Apologies have been a discussion in PR and crisis communication for years. When do you apologize? How do you apologize? Through what communication medium do you apologize?
Recent news has brought this topic into mainstream discussion once again. One example is Netflix CEO Reed Hastings and how he is trying to muddle through the thousands of complaints Netflix customers have about its newest business operations. A recent Washington Post article, The Science Behind Saying Sorry, discussed how Hastings’ effort to address his angry customers is following a familiar script.
In the past individuals have reacted differently to apologies. Some are effective and some crash and burn. Is there a specific formula for the perfect apology? How do you repent while managing the fact that you are confirming blame? Personally, I would appreciate a sincere apology; one that doesn’t utilize scapegoats. According to a leadership text-book when leaders fail and lose credibility the 6 “As” of leadership accountability should be utilized. Accept responsibility, admit mistakes, apologize, take immediate remedial action, make amends or reparation and pay close attention to the reactions of your followers. This is where Hastings’ apology failed. Although he did say I’m sorry. He was apologizing for not explaining his recent business decision to charge Netflix customers more, but customers were mad that he did not make any remedial action to solve the problem. He did not pay close attention to the reactions of his followers.
Another recent example includes College of Charleston Student Body President, Ross Kressel. Kressel faced impeachment from office for tweeting offensive comments about gays, women and some of his colleagues.
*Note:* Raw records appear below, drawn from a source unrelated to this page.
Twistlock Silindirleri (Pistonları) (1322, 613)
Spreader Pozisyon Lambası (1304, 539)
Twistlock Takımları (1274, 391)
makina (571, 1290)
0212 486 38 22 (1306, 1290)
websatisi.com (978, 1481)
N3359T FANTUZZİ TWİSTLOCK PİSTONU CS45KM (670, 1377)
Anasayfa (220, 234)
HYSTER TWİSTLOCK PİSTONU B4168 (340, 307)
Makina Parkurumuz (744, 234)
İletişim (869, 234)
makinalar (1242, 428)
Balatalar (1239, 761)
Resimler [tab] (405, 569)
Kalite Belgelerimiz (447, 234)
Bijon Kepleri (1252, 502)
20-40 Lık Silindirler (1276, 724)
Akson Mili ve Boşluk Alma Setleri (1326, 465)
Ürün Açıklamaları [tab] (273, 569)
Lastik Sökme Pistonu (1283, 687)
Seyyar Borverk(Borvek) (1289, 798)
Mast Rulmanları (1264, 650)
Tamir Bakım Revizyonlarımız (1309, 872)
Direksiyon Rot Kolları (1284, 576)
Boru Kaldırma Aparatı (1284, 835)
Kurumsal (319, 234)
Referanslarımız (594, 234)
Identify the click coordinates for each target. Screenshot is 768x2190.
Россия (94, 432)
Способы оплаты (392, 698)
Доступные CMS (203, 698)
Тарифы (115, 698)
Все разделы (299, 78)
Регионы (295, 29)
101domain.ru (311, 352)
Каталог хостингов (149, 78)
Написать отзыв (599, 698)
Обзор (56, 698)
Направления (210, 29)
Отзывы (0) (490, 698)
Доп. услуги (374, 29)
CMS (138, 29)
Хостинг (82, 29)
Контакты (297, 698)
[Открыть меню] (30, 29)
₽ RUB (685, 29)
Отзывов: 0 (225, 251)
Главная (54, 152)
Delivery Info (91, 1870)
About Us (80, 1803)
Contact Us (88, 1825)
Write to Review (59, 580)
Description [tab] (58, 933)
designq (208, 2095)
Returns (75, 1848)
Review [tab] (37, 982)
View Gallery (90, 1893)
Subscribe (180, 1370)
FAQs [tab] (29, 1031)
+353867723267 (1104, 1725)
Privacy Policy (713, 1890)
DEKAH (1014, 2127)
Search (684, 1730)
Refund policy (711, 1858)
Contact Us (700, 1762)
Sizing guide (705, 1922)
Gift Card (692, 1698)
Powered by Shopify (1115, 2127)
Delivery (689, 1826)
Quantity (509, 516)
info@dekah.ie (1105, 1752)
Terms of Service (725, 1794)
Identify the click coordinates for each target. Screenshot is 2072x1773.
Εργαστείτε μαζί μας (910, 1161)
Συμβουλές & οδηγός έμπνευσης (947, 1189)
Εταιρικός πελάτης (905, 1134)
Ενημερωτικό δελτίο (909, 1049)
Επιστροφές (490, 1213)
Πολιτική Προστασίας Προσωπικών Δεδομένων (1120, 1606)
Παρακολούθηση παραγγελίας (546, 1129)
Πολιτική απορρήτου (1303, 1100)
After surviving impeachment he issued an apology via email to the student body. Below is the email sent.
This letter is an apology from my heart for the actions you may have recently read about. As Student Body President I acted inappropriately and for that I apologize. I apologize for whatever embarrassment, pain, or suffering I may have caused any of you in my capacity, because that is obviously not why you elected me your Student Body President. I pledge to continue to work for you, represent you, and create the College environment you desire. I as well as my colleagues in the Student Government Association welcome your call or email in the future to let us know how we can better serve you. In the coming days, I will contact you to inform you of some of the major issues that will be addressed during the school year.
Ross Kressel, President of the Student Body
After receiving this apology by email I began to question if this medium was the most effective means to deliver an apology for such an offensive act. How should apologies be delivered to their publics? Does delivery medium have an effect on the perceived effectiveness of the apology? I would argue that the medium does have an effect of the perceived effectiveness of the apology. As a communication master’s student I can’t help but apply a media theory to this example. According to media richness theory, individuals should match the communication channel to the content of the information. The second major consideration of this theory is the nature of the message that needs to be sent. The scholars that created this theory centered the nature of the message on ambiguity – the possibility of multiple interpretations or confusion. Therefore, the more ambiguous and sensitive the message the richer the medium that should be utilized (with face-to-face being the richest medium). I would argue that Hastings and Kressel should have used a richer form of media to communicate their apology. Would their apologies have been perceived differently if a richer medium were chosen? Do you think email and social media sites are effective mediums to deliver apologies? Does if depend on the situation?